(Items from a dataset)

--------------------------------------------------

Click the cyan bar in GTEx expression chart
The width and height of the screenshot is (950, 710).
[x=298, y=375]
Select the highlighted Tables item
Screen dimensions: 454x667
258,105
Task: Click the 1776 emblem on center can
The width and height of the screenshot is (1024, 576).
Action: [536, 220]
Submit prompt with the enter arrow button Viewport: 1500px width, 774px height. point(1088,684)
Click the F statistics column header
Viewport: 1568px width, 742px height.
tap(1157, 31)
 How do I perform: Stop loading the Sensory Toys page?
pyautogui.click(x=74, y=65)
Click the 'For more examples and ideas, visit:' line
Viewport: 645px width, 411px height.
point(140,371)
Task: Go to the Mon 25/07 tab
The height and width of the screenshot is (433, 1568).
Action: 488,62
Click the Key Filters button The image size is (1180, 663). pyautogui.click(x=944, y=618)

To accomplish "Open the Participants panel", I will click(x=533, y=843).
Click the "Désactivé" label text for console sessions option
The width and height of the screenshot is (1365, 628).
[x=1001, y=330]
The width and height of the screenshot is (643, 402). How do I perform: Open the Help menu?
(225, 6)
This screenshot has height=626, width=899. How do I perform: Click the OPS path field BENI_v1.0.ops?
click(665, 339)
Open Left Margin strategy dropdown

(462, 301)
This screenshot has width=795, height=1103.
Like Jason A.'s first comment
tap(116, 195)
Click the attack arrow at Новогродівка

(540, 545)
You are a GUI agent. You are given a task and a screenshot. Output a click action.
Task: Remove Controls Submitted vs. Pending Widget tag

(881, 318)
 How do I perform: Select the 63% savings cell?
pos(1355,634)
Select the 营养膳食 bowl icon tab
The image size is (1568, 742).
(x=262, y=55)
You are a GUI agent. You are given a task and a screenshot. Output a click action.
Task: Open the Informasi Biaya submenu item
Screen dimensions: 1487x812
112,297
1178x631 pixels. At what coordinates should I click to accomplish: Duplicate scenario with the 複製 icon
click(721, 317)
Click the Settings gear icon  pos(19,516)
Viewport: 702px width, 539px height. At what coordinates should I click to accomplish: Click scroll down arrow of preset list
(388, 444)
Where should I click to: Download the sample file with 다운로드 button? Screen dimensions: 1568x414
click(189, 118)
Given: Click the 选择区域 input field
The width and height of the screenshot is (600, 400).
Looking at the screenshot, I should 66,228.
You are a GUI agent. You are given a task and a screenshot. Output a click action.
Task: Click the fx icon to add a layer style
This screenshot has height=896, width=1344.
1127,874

--------------------------------------------------

● **What is being asked**
Return all of the data above exactly, leaving out no line.

● **Solution for this exercise**
Click the cyan bar in GTEx expression chart
The width and height of the screenshot is (950, 710).
[x=298, y=375]
Select the highlighted Tables item
Screen dimensions: 454x667
258,105
Task: Click the 1776 emblem on center can
The width and height of the screenshot is (1024, 576).
Action: [536, 220]
Submit prompt with the enter arrow button Viewport: 1500px width, 774px height. point(1088,684)
Click the F statistics column header
Viewport: 1568px width, 742px height.
tap(1157, 31)
 How do I perform: Stop loading the Sensory Toys page?
pyautogui.click(x=74, y=65)
Click the 'For more examples and ideas, visit:' line
Viewport: 645px width, 411px height.
point(140,371)
Task: Go to the Mon 25/07 tab
The height and width of the screenshot is (433, 1568).
Action: 488,62
Click the Key Filters button The image size is (1180, 663). pyautogui.click(x=944, y=618)

To accomplish "Open the Participants panel", I will click(x=533, y=843).
Click the "Désactivé" label text for console sessions option
The width and height of the screenshot is (1365, 628).
[x=1001, y=330]
The width and height of the screenshot is (643, 402). How do I perform: Open the Help menu?
(225, 6)
This screenshot has height=626, width=899. How do I perform: Click the OPS path field BENI_v1.0.ops?
click(665, 339)
Open Left Margin strategy dropdown

(462, 301)
This screenshot has width=795, height=1103.
Like Jason A.'s first comment
tap(116, 195)
Click the attack arrow at Новогродівка

(540, 545)
You are a GUI agent. You are given a task and a screenshot. Output a click action.
Task: Remove Controls Submitted vs. Pending Widget tag

(881, 318)
 How do I perform: Select the 63% savings cell?
pos(1355,634)
Select the 营养膳食 bowl icon tab
The image size is (1568, 742).
(x=262, y=55)
You are a GUI agent. You are given a task and a screenshot. Output a click action.
Task: Open the Informasi Biaya submenu item
Screen dimensions: 1487x812
112,297
1178x631 pixels. At what coordinates should I click to accomplish: Duplicate scenario with the 複製 icon
click(721, 317)
Click the Settings gear icon  pos(19,516)
Viewport: 702px width, 539px height. At what coordinates should I click to accomplish: Click scroll down arrow of preset list
(388, 444)
Where should I click to: Download the sample file with 다운로드 button? Screen dimensions: 1568x414
click(189, 118)
Given: Click the 选择区域 input field
The width and height of the screenshot is (600, 400).
Looking at the screenshot, I should 66,228.
You are a GUI agent. You are given a task and a screenshot. Output a click action.
Task: Click the fx icon to add a layer style
This screenshot has height=896, width=1344.
1127,874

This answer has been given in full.